Ravenna: fuoriuscita di olio, Marcegaglia condannata a maxi risarcimento milionario

Ravenna: fuoriuscita di olio, Marcegaglia condannata a maxi risarcimento milionario

RAVENNA - "Stangata" per la Marcegaglia spa: il giudice civile di Ravenna, Annarita Donofrio, ha condannato l'azienda ad un risarcimento di sette milioni di euro a favore della Cabot, ai quali si aggiungono un milione e 120mila euro destinati al cementificio Barbetti, per una fuoriuscita di olio aromatico avvenuta nella notte del 5 giugno del 1999 durante il travaso dalla nave cisterna Kastelorizo attaccata alla banchina Idroanic, alla Cabot, attraverso una conduttura sotterranea.

 

Tale era stata danneggiata da una trivellatrice della Fsf di Parma nel corso di alcuni lavori di scavo per l'istallazione di una condotta che avrebbe dovuto collegare la società Rivoire con la Marcegaglia. Della lesione, tuttavia, nessuno se ne era accorto. Così, durante il travaso, circa duemila tonnellate di olio aromatico, e quindi potenzialmente cancerogeno, fuoriuscirono, investendo prevalentemente il cementificio Barbetti, nei pressi della condotta lesionata.

 

Un massiccio e tempestivo intervento di contenimento evitò l'inquinamento del canale Candiano.
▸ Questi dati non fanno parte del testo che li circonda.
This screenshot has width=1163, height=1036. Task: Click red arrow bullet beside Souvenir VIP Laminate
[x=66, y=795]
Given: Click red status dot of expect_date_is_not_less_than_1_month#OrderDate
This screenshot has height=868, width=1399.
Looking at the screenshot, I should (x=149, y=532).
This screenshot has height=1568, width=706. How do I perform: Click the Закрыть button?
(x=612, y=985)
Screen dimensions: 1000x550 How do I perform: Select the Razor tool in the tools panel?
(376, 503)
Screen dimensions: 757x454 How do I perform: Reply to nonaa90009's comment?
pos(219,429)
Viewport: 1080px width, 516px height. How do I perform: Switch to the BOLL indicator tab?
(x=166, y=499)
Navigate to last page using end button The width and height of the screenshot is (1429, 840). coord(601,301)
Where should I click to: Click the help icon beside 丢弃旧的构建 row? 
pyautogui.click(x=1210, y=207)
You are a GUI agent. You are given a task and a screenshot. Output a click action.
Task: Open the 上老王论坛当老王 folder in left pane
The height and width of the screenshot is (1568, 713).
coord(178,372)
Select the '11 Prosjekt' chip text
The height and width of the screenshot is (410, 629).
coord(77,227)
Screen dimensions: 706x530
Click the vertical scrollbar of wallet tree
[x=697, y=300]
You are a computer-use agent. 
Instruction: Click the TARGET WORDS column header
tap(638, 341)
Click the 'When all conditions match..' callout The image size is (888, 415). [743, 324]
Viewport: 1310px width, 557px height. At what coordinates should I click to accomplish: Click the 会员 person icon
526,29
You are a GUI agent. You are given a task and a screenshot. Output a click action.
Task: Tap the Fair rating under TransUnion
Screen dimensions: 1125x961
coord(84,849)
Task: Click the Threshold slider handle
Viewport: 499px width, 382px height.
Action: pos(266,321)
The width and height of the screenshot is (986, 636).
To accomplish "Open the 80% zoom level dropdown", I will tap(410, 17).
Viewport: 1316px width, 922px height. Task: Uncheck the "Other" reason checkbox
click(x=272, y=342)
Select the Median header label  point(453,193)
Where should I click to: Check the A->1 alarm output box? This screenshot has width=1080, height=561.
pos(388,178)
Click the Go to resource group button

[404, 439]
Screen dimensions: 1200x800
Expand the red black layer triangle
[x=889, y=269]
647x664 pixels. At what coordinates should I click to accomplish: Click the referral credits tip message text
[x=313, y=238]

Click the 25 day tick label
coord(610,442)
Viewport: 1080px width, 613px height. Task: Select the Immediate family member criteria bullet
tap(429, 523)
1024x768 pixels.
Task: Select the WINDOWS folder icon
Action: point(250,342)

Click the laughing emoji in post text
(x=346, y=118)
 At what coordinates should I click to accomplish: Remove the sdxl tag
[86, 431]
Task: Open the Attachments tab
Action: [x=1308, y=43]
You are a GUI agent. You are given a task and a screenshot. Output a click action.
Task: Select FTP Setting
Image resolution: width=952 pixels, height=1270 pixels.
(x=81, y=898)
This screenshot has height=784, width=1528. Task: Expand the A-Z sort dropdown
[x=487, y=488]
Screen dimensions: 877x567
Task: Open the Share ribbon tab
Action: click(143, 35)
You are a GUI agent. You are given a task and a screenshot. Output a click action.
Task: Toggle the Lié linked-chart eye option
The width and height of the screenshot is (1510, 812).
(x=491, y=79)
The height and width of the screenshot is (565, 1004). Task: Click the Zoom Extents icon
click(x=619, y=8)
Nel maggio del 2005, in sede penale, vennero condannati l'allora direttore di stabilimento della Marcegaglia e di Fsf che dovevano rispondere di inquinamento e di aver svolto i lavori di scavo senza concessione edilizia. Il giudice, inoltre, riconobbe una provvisionale di 30mila euro per le parti civili. Contemporaneamente era stata promossa da Barbetti e Cabot l'azione civile. Martedì l'epilogo. Barbetti, inoltre, dovrà esser risarcita da Cabot e da Fsf per 840mila euro a testa.